I am currently doing a deep dive into whether or not Chromium is more secure than Firefox, and I will make a very long and comprehensive Lemmy post outlining my findings with specific sources. I expected this to take a few days, maybe a week, but after finding out many of the claims for both sides give no real sources, I expect this to take a month or longer. I will be reaching out to multiple first-party sources (Mozilla, GrapheneOS, etc.) to get their detailed statements on the matter. I want to provide something that actually covers the full picture of the issue with up to date sources, to hopefully put this to rest for anyone who doesn't want to do the research.
I'm making this post in case anyone wants to provide any extra resources they have about the issue. Do not fight about this issue in the comments, save that until after I am able to release my work. I'm tired of the constant back and forth about this with little to no direct sources. This means that my other project, Open Source Everything, will be put on pause. The FAQ section of that very project is what sparked this, because I realized the issue was far more complex than I outlined in there. (Don't trust the information in the FAQ just yet: it is still in the works.)
As always, don't just give blind support to this just because I am making promises, but if you feel your support is needed then by all means go for it.
If any of you want me to turn this post into an update log, let me know and I will.
Beyond technicalities, there are social and political issues. Is it secure for the long term of humankind to use a browser which is one of the tentacles of one of the biggest conpanies in the world, which monopolizes the internet and relies on selling private people's data?
Let me save you a lot of time and effort:
- No, it isn't.
Your findings will either be an incredibly lengthy wording of that, or they will simply be wrong. It's not a complex question.
first off, I have serious doubts that any one dude - or even a group of those for that matter - can ascertain the security of such a complex system; a browser is essentially an operating system, with all the layers and complexities that entails.
even if you're somewhat successful in such an endeavor, I don't really care if it potentially is. chromium comes from those shitmakers and I'm not willingly using anything they had their nasty fingers in. they threw one shovel of shit too many on the heap and they are now forever on my ignore list. if that means that I don't get to access certain domains, sites, and/or apps - so be it, I'll make do without.
Are you a single person or a group of people? Do you have any credentials that you'd like to share that might give some context to your research?
Where is the quote in your bio from?
When you start studying a topic like this, you need to define some terms clearly. For example, if hackers grab your passwords, is that a breach in privacy, security or both? If Google is stalking you and knows your every move, desire and plan, what does that violate?

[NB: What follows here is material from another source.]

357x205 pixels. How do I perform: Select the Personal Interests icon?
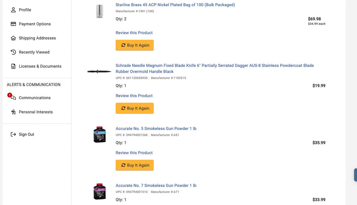click(x=13, y=112)
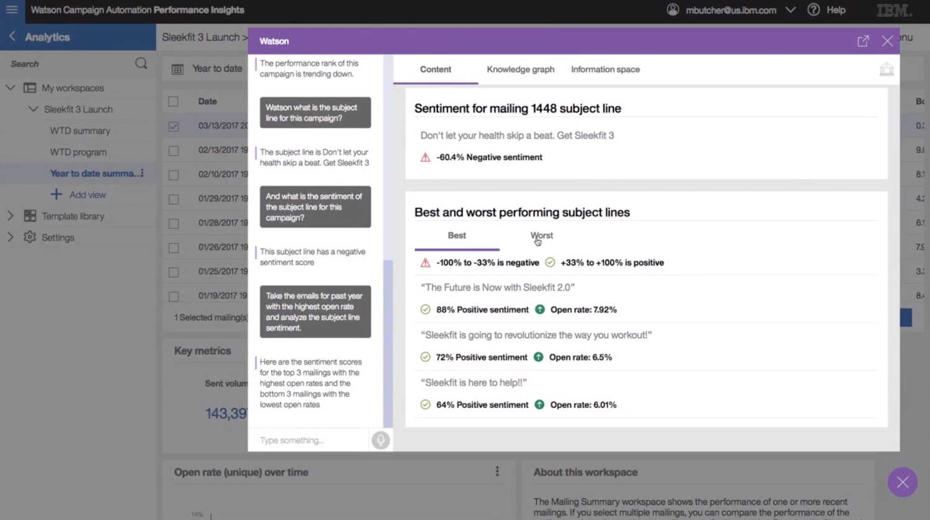The width and height of the screenshot is (930, 520).
Task: Open the account dropdown next to mbutcher@us.ibm.com
Action: click(x=790, y=10)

Once you have clear definitions for these things, it would be more helpful to see how different browsers compare on this scale.
I agree, and this is no easy task. For now, I am hoping I can gather information and let some of the pieces fall together before I can begin making hard decisions.
You are probably already aware of this, but it is worth noting that categorisation needn't have hard boundaries, e.g. Lack of Privacy may not translate to lack of Security for everyone, but for example, a whistleblower, that can literally mean getting Boing'd
This may be a useful starting point. A few years old now but well researched and referenced.
Ultimately, in terms of security, you're likely to find that both are similarly good.
What makes Firefox desirable over Chrome is that it's not beng developed by massive corporation that gets the majority of its profits selling user data and delivering targeted adverts.
The other thing that may act as a deciding factor is the "MacOS doesn't have viruses" effect. Wherein that because firefox has such a small userbase in comparison to chromium, it's far more profitable to find exploits in chromium.
What makes Firefox desirable over Chrome is that it’s not beng developed by massive corporation that gets the majority of its profits selling user data and delivering targeted adverts.
This is a separate issue of being able to trust developers, which is not being covered here. Projects like ungoogled-chromium exist, after all. I will be inspecting the software as a whole, and not any future interference that may happen.
So you're taking the best aspects of any fork you can find? Trust in the developers is an essential part of the question.
If a piece of software passes every audit in the whole world, but is developed and maintained by the NSA, you'd be stupid to leave your data with it.
It would be no suprise if chromium is more secure but Firefox is more private.
AFAIK, the main difference is that Firefox's process isolation on Linux specifically is incomplete. They're working on fixing that.
This is allegedly also true for Firefox on Android, which I will be investigating in this topic.
Doesn't chromium get security updates like every week? Firefox just got one but it was a while before that.